I tried 4 foot wide in an attempt to decrease the weight by 1/5. I discovered
that I like not being quite so deep in the hammock, which is the practical
result. So I now lie higher in the hammock , with edges much easier to look out
of and get reduced weight at the same time. I suggest people try hammocks of
both widths to choose their favorite.
I have tried pulling the edges tighter and not. I find sitting in a hammock
with the long edges not pulled tighter is a little more comfortable. There is
less of a sensation of a cord under my legs. I find that once I am laying down
in the hammock, I do not care much whether the edges are tight or relaxed. It
does not matter to me. so I choose to not pull the edges.

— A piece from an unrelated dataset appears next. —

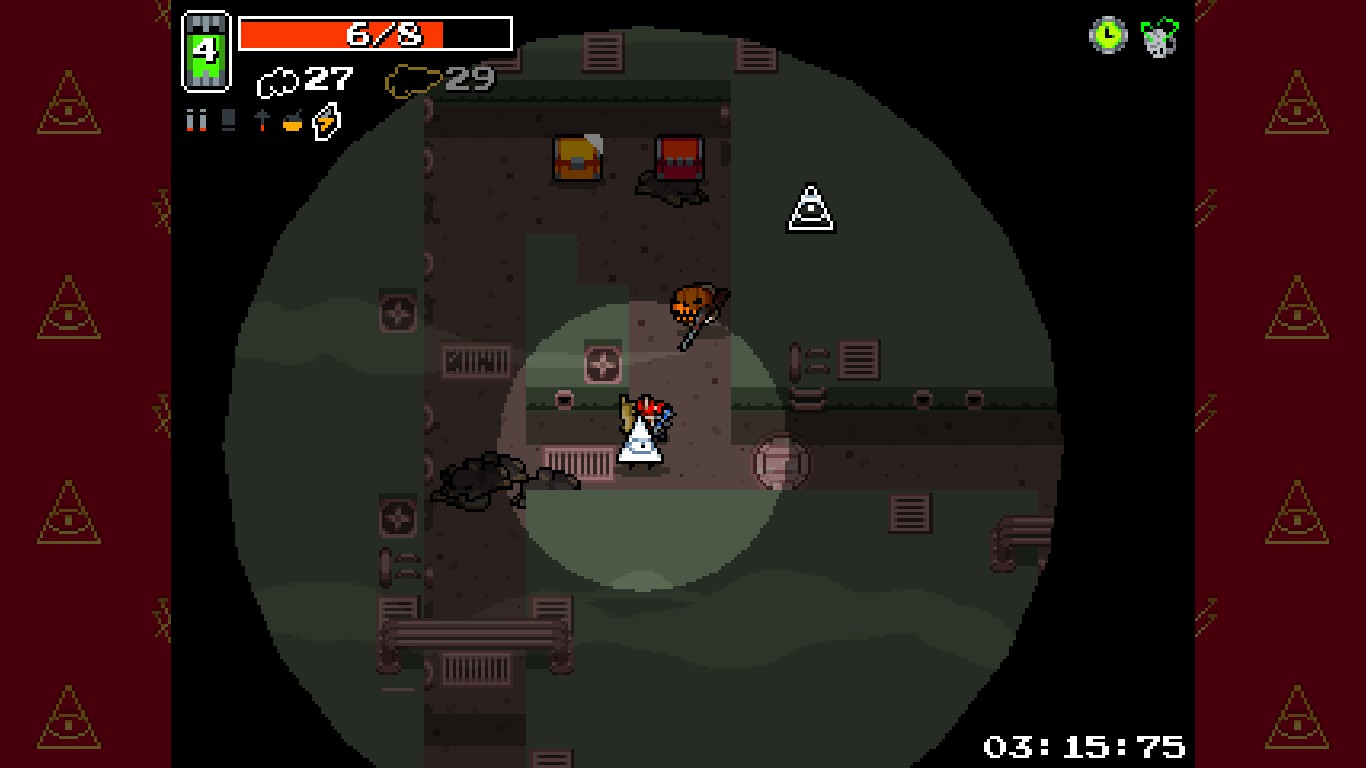Select the pickaxe mutation icon

[x=262, y=120]
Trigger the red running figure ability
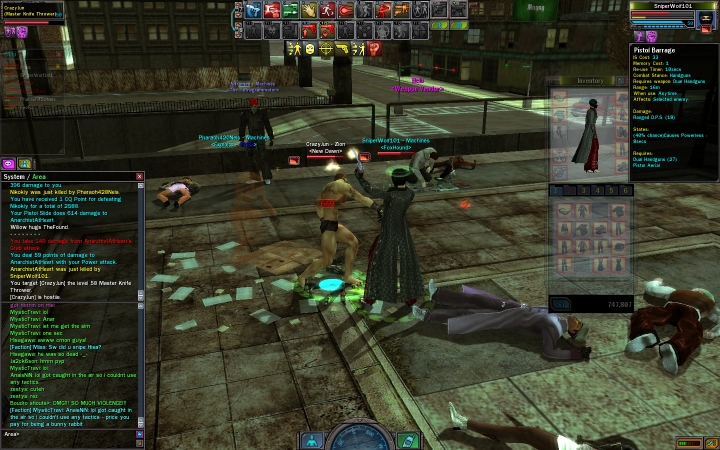 327,10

In addition, I find I am able to fold the end more compactly with the folding
over method than with with accordian method. I became tired of trying to keep
all those accordian folds neat and even.
The bad news about dollars invested in hammocks is that once I built one
hammock, I never have been able to stop. The good news is that I often can
re-use the material from one hammock design to another. For the price of one
pre-made hammock, I am able to do a lot of experiments. I believe Youngblood
once said, "you can't make just one."